Shortly afterwards Reeves took up electric bass, just before Hiseman recommended him to Mayall. After two albums with Colosseum he left to concentrate on session work and production, working with the Woods Band, Sandy Denny (The North Star Grassman and the Ravens), Paul Kent, John Martyn (Bless the Weather), Day of Phoenix and Burning Red Ivanhoe from Denmark, and Chris DeBurgh. In 1972 he rejoined Dave Greenslade and formed the band Greenslade. Reeves remained with the band until 1974, recording three albums with them. As with Colosseum, his departure was motivated by a desire to focus on his career as a producer.

In 1973 he played on Mike Taylor Remembered, a tribute to the musician, with Neil Ardley, Jon Hiseman, Ian Carr, Barbara Thompson and other major modern British jazz players.

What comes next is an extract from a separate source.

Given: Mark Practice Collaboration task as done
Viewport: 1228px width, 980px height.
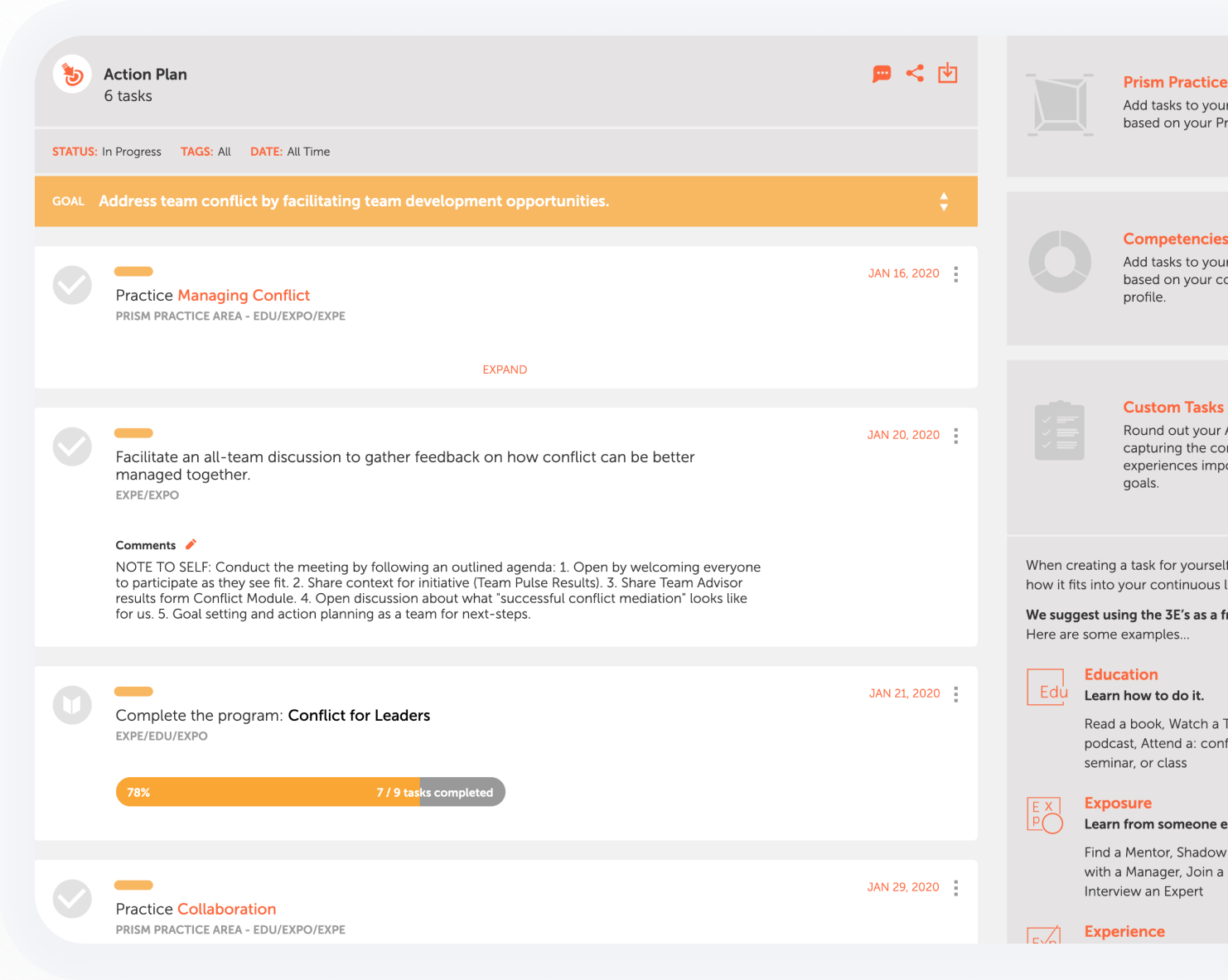Looking at the screenshot, I should (72, 899).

Subsequently he played with Curved Air and in jazz band called Big Chief, with former Colosseum saxophonist Dick Heckstall-Smith and former Curved Air guitarist Mick Jacques. He still plays with Big Chief, Blue Amba and The Warthogs, and plays double bass at The Constitution pub in Camden Town (Davy Graham's local) every other Tuesday in the Cellar Bar, where he met multi-instrumentalist and songwriter JC Carroll, with whom he performs and records sporadically. They recorded a live album on their first show together in Ascot. They are understood to be working on an extended raga called "Looking for Gold" and an acoustic album.

Reeves is also head of the British sound technology firm MTR Professional Audio, in business for almost 30 years.